One of the main composition of characters that represents Regular Expression sintax are character classes. Character classes are different types of regular expressions notation that are used to form particular pattern to match against input values or given text.
| Character Class Type | Description |
|---|---|
[abc], [a-c] |
match enclosed characters or range if hyphen is used |
[^abc], [^a-c] |
negation of previous class which means not enclosed characters |
\d |
match single digit in the range 0 to 9 (/\d/ or /[0-9]/) |
\D |
match single not digit character ([^0-9]) |
\w |
match single word character, any alphanumeric character (/\w/) (including digits and underscore) |
\W |
match single not word character (e.g. especial character not used in regex, not latin alphabet characters...) /\W/ equivalent to /[^a-zA-Z0-9_]/ |
\s |
match character followed by whitespace (space, tab, return, newline, or fullstop). For example, /\s\w*/ matches " bar" in "foo bar" |
\S |
match character followed by nont whitespace. For example, /\S\w*/ matches "foo" in "foo bar". |
. |
wildcard match any single character except line terminators |
\t |
matches a horizontal tab |
\r |
matches a carriage return |
\n |
matches a linefeed |
\v |
matches a vertical tab |
\f |
matches a form-feed |
[\b] |
matches a backspace |
\0 |
matches a NUL character (when not followed by another digit) |
\xnn |
matches the character code nn (two hexadecimal digits) |
\unnnn |
matches a UTF-16 code unit with the value nnnn (four hexadecimal digits) |
\ |
followed by a special character, means that the character should be matched literally. |
An example of regular expression variable in JavaScript that uses sequence of characters to validate client username is shown below.
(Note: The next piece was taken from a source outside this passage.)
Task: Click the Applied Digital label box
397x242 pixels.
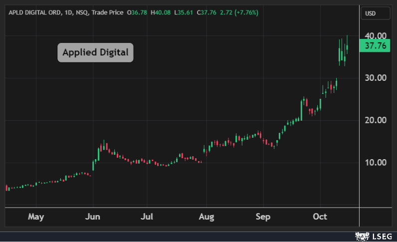Action: pos(95,52)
// regex for maching username
const regexUsername = /^[a-zA-Z0-9]{8,18}$/; // regex range class characters for maching username
console.log(regexUsername.test("username")); // RegExp.prototype.test(string) method match pattern against string and returns boolean, if match -> true; otherwise -> false
// -> true
console.log(regexUsername.test("user1"));
// -> false (length less then 8 chars)
console.log(regexUsername.test("@userNumber1"));
// -> false (special characters not allowed)This document tries to explain basics of regular expression, their processes, notation, elements and usages. Regex has it's own unique sintax described through Character Classes, Metacharacters, Flags, Capturing Groups, Breckets Expression, Quantifiers, Anchors and Operators which will be shown in the text below.
- Character Classes
- Built-in Methods
- Regex Components
- Regex Literal Notation
- Regex Constructor
- Anchors
- Quantifiers
- OR Operator
- Metacharacters
- Flags
- Bracket Expressions
- Groups and Back-references
- License
- Questions and Contacts
Built-in Methods like String.prototype.endsWith(), startsWith(), and includes() use strings to match text and throw a TypeError if the first argument is regex.
const str1 = "foo bar";
// each method returns boolean if match -> true; otherwise -> false
const foo = str1.startsWith({
toString: () => 'foo'
});
console.log(`startsWith('foo') -> ${foo}`);
// -> true
const bar = str1.endsWith({
toString: () => 'bar'
});
console.log(`endsWith('bar') -> ${bar}`);
// -> true
const wspace = str1.includes(' ');
console.log(`includes(' ') -> ${wspace}`);
// -> trueIf we would use regex inside following methods it would be a mistake because it is designed to match strings.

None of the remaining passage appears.